Apple's new iOS 5 operating system was not to be released for iPhone, iPad and iPod touch until 2011 fall. But apparently a backdoor was left open, where one eager beaver from Turkey has figured out how to install iOS 5 without a developer account.

At WWDC, the very day of its announcement marked the first beta release of iOS 5 system for developers, already reputed as beating BlackBerry and Android OS phones with its simplicity and power.

You can perhaps taste its sweetness too, sooner than expected.

One Apple amateur developer Mert Erdir discovered that he could upgrade to the new OS without a $99/year developer's account, reported Gizmodo. Erdir then tweeted a video with instructions for the upgrade.

The hack involves installing the beta release of iTunes 10.5, an iOS device firmware update, and upgrading to iOS 5 by tricking the operating system's Voice Over feature. It's a simple process for users already familiar with hacking their iOS devices.

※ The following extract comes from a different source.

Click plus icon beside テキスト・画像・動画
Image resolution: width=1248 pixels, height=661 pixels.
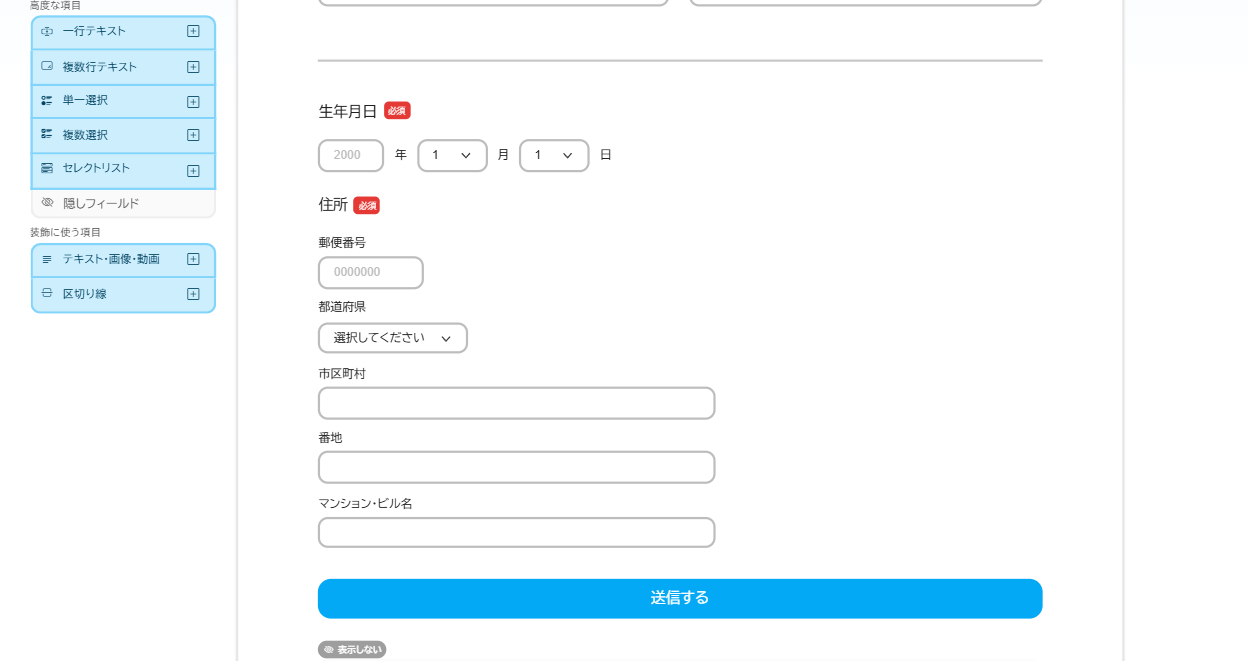(193, 259)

Erdir did not mean to harm anyone, but he just wanted to get the attention of Apple, the company I'm in love with, he told Gizmodo. He dreams of a chance to meet Steve Jobs one day.

At around midnight Tuesday, though, Erdir tweeted, I think Apple sent an update Over The Air to fix my workaround, closing the backdoor he found. Coming back from school, Erdir is trying to find a way to reopen it.

Gizmodo warned the users who want to attempt this hack, stating, Once completed, you will not be able to connect to a carrier. Proceed at your own risk. The hack involves some risk of screwing up your Mac device.

Following Erdir's hack, a prominent iPhone hacker also confirmed that iOS 5 is easily jailbroken, and users can run apps unapproved by Apple and tweak their iPhones in many ways. MuscleNerd, a member of the rogue group of iOS developers known as the iPhone Dev Team, succeeded in jailbreaking iOS 5, taking advantage of the existing limera1n exploit, reported ReadWriteWeb. Unfortunately, it is a tethered jailbreak, which means you will have to connect (or tether) your iOS device to a computer every time you reboot your device, if you want to maintain the jailbreak.

iOS 5 hacks exacerbates the existent concern over the recent security woe spreading to Apple, adding to the reported hacks on iTunes and breaches of the cloud space in Sony, Google and Amazon over the past few months.

Will iCloud be the next target of hackers?